A panel debate at the event considered what risk managers, insurers and brokers need to do to ensure global programmes deliver. Discussion quickly turned to the hard market and what impact it will have on programme design.
Whether by their own choosing to keep costs down, or a requirement from insurers, many insurance buyers are increasing their deductibles in the hard market. But risk managers were warned that on global programmes this runs the risk of leaving local entities exposed under a master policy.
They were therefore advised to think carefully and be flexible when it comes to adjusting deductibles so subsidiaries aren’t carrying more risk than they want, or left, in essence, uninsured.
Sabine Frehen, insurance manager at global plant-based food company Upfield, told delegates: “There must be that flexibility because you don’t want to give your local entity a deductible that renders them uninsured… if you are declaring your local entities essentially uninsured because you have negotiated a nice and efficient premium from a global perspective, you are solving one problem by making another.”
The other option is to allow certain subsidiaries to buy their cover locally with deductibles that make sense to them. Buying local also makes sense for entities that simply struggle to pay the premium organised by head office.
But Ms Frehen said consistency of cover is the best argument for having a global programme, so this decision must be weighed up carefully.
“You want to know what people are buying and from a claims perspective you want to know what is covered,” she said. “So overall, a global programme is my preference, but you should allow flexibility for local companies to say, ‘this simply doesn’t work for me’,” she added on the second day of the virtual ‘Global Programmes Europe: Gaining Maximum Benefit’ event.
Fellow panellist Diana Diffendarfer, global service and solutions leader in North America for Willis Towers Watson, said allowing flexibility within a multinational programme is vital for smaller entities in your organisation around the world.
“Maybe this means allowing for lower deductibles at the local level but taking the higher deductible at the master-programme level. There are different approaches to embracing some of the smaller subsidiaries. Allowing that flexibility but still maintaining control gives you that consistency of coverage and confidence in your programme,” she said.
Ayleen Frete, head of multinational, regional unit London at Allianz, said it is important that insurers pay attention to their risk consulting services as retentions increase in the hard market. This will help clients boost their risk management and mitigation, she said.

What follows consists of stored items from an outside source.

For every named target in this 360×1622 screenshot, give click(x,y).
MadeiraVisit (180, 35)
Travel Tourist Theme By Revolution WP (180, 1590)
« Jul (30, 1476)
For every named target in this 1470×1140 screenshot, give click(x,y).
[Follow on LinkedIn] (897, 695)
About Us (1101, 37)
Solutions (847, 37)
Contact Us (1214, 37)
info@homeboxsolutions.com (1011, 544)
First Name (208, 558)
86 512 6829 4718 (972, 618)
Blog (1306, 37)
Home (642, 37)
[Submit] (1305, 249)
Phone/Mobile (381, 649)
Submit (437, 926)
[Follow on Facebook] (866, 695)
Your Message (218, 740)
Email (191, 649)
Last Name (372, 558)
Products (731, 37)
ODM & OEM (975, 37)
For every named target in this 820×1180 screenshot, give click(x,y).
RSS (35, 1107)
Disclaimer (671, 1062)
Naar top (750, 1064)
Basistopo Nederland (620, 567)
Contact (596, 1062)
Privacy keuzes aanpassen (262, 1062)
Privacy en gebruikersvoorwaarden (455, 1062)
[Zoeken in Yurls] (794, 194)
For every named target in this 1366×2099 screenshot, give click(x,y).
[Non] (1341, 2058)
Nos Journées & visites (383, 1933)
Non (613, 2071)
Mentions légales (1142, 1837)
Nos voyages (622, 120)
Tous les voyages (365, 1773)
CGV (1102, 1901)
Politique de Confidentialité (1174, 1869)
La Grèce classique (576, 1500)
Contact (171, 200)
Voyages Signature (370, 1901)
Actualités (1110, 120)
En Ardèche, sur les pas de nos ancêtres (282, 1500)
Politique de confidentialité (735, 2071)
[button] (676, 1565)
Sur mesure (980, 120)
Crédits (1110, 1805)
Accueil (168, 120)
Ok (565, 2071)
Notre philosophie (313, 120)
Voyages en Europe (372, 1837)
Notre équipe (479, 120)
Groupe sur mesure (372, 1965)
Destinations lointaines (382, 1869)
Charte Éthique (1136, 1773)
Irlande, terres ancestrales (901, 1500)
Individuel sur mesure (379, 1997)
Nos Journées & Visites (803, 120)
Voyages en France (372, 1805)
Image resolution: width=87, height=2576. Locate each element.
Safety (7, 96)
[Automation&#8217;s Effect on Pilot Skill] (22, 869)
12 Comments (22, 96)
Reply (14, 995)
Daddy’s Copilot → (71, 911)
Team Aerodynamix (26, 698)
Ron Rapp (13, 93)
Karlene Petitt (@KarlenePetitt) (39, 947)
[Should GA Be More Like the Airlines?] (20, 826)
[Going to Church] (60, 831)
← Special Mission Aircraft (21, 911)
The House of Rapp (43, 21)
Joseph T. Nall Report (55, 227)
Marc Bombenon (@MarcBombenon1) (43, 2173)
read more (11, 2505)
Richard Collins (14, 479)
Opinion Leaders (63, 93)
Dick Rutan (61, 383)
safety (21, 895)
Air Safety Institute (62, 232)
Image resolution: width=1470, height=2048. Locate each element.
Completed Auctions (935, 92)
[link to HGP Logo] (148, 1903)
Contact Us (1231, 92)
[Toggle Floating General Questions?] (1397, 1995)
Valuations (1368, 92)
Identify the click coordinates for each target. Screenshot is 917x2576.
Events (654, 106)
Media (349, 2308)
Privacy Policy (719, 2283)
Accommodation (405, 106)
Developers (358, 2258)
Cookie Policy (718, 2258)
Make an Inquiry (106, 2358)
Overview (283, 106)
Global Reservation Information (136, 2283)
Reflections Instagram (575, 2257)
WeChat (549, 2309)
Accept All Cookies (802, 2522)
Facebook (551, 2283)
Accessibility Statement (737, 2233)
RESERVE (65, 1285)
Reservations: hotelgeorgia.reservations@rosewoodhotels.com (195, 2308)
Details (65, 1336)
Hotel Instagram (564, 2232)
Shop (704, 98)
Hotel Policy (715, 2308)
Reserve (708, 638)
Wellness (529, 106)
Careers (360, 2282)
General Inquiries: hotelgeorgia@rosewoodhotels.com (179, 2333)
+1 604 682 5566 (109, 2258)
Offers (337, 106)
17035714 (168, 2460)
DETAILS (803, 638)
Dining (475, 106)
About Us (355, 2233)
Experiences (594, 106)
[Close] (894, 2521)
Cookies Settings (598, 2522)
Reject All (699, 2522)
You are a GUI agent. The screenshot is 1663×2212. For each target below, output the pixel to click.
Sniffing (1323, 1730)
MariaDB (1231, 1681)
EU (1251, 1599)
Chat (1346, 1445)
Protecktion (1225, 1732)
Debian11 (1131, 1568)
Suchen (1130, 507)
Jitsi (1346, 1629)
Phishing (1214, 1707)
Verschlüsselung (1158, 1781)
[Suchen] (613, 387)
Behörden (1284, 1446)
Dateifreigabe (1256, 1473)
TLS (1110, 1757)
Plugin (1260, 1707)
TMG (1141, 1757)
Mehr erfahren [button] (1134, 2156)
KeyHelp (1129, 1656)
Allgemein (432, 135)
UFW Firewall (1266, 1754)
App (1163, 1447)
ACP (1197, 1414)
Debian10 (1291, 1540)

And with global capacity down, it is more important than ever that insurers understand their clients’ exposures, continued Ms Frete. It is also critical that renewals are started early and insurers share their risk appetite as soon as possible, she continued.
Ms Frete added that insurers must differentiate themselves on service and deliver innovative global programme structures to help clients cope with tough market conditions.
“We can provide alternative risk transfer solutions, which, perhaps in this difficult time, might be a combination of multiple coverages across multiple years that could be a benefit for certain clients. We can also help clients benefit from reinsurance solutions even if they do not have captives. Those are different ways we can make sure we are on top of our clients’ risk exposures even during a hardening market and limiting of capacity,” said Ms Frete.
Discussion moved onto whether multinational carriers will reduce local limits in the hard market. Matthew Latham, head of global programmes and captives at AXA XL, assured risk managers that this certainly isn’t the plan at his firm.
“Fundamentally we are not changing the limits that are issued for local policies. We firmly believe clients should get the right protection they need locally, so the claim can be paid locally,” he said at the conference sponsored by AIG, Allianz, AXA, Axco, Maxis Global Benefits Network, Swiss Re Corporate Solutions, TMF Group, Willis Towers Watson and Zurich.
Adding: “If the lead insurer needs to place more co-reinsurance to take more share of the overall programme, that is one thing, but it shouldn’t impact the local limits. Obviously, there are regulations in places that could have an impact from territory to territory but we certainly don’t have any strategic plans to reduce local limits around the world.”